I am not trained in economics (as will become evident shortly), but let me raise the following question:
Are we incorrect in assuming that enhanced shop-floor productivity will always bring higher incomes? Farmers have had spectacular increases in productivity since at least the 1920’s, but farm incomes are famously stagnant and precarious, even now.
Incomes also derive from bargaining power, status, insulation from foreign competition, and relative exposure to what Marx called ‘the reserve army of the unemployed.’
There is a liberal myth that auto workers in the 1950’s got regular raises because of their productivity. I think that those raises were 99% due to the bargaining power of their union, plus the fact that management could raise prices to accomodate higher wages.

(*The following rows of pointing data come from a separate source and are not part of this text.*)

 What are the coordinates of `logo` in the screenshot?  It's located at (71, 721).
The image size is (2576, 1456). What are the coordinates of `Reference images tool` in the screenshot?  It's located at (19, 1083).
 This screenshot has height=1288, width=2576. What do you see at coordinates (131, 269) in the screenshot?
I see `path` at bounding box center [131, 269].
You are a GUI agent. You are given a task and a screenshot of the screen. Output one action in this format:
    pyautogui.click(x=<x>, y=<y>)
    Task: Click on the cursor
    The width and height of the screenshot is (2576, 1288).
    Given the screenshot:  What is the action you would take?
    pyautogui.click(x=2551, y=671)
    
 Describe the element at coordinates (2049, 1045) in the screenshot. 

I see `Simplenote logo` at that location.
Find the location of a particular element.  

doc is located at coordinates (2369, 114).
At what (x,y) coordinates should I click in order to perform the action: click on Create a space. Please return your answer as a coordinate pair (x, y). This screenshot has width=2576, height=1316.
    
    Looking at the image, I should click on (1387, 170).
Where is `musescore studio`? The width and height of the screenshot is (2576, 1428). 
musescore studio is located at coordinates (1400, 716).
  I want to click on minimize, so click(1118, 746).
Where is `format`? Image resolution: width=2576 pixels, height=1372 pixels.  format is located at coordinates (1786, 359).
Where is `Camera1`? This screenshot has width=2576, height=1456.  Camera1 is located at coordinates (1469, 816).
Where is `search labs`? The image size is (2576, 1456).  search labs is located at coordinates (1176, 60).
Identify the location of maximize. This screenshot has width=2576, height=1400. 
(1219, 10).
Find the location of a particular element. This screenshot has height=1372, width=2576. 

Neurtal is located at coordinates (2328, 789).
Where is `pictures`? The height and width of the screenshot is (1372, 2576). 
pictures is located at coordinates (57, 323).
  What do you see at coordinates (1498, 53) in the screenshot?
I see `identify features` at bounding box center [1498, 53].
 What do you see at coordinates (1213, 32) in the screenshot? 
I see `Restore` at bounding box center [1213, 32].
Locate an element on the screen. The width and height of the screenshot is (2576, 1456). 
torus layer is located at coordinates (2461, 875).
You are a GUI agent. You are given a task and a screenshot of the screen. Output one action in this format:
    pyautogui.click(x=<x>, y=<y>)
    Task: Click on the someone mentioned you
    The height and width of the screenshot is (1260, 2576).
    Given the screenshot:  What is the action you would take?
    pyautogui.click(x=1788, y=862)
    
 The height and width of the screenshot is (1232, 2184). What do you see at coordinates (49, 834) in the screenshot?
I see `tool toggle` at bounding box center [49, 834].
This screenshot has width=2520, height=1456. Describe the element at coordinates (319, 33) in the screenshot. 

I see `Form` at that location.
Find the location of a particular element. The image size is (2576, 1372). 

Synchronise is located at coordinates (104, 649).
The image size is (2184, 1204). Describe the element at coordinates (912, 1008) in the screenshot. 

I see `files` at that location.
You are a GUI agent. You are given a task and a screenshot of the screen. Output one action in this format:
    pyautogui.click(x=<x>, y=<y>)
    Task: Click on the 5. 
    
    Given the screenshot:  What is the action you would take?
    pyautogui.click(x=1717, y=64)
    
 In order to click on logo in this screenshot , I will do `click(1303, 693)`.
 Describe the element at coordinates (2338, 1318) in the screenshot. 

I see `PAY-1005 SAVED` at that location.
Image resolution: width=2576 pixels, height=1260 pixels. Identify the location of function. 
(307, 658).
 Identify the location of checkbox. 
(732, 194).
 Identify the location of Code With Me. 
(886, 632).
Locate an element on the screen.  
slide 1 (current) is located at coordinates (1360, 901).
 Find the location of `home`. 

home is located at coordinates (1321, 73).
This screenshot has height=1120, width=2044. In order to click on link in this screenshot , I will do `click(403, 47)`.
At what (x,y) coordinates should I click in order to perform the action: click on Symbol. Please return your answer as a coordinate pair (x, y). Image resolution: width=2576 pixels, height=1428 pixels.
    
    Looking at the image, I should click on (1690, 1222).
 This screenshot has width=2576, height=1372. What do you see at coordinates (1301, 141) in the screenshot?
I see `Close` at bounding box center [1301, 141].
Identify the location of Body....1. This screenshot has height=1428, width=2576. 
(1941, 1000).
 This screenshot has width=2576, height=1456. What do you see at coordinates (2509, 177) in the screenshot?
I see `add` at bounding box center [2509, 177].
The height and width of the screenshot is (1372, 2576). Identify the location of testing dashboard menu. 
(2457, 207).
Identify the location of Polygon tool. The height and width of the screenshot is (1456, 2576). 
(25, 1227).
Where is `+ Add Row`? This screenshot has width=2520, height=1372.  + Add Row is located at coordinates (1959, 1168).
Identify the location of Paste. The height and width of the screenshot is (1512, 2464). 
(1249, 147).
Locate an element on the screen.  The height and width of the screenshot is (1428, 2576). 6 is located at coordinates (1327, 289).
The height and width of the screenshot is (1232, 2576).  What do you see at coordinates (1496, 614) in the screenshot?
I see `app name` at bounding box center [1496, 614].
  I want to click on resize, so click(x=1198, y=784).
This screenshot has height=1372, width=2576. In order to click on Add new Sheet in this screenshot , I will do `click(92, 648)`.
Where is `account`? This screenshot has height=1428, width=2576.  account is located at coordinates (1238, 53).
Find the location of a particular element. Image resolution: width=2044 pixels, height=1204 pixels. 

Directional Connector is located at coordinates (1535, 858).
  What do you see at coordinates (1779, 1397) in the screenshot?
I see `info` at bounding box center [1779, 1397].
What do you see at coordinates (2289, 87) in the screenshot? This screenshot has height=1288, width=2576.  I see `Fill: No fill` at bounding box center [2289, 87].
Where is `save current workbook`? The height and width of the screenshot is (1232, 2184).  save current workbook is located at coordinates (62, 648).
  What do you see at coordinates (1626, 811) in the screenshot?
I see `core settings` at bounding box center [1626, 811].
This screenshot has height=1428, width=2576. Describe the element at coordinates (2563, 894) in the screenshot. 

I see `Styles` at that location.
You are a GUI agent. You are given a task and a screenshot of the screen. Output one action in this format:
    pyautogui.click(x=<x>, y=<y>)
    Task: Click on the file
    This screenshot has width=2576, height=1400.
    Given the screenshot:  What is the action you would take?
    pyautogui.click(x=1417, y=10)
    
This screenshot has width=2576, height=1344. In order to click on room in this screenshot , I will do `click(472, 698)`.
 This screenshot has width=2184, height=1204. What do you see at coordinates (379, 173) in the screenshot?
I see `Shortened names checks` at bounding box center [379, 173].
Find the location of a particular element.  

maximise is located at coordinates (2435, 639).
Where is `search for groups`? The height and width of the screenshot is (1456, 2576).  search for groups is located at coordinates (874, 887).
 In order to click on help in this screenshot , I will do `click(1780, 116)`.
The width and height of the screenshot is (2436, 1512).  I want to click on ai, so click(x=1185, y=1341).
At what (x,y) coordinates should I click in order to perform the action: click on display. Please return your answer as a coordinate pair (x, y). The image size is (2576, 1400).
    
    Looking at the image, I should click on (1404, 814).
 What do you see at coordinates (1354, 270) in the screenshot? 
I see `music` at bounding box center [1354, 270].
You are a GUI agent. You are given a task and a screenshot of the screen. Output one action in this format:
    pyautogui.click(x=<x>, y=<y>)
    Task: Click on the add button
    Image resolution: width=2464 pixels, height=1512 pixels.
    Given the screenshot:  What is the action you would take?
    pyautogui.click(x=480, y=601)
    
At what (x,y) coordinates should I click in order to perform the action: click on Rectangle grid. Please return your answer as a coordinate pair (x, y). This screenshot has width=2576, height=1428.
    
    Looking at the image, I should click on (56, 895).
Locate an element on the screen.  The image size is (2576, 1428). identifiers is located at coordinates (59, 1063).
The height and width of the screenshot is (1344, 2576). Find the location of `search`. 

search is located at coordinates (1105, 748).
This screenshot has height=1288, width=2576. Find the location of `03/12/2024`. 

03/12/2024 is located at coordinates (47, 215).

What a laymen like me considers ‘productivity’ is more output per hour on the shop floor. The economic concept of “GDP per hours worked” is much more elusive and not I suspect a reliable formula for incomes.
It seems to me that if the productivity had been lower. then management would have held a much harder line than they did in union negotiations.
High productivity subsidizes a multitude of sins. When robots do all the work, a total welfare state will be tenable.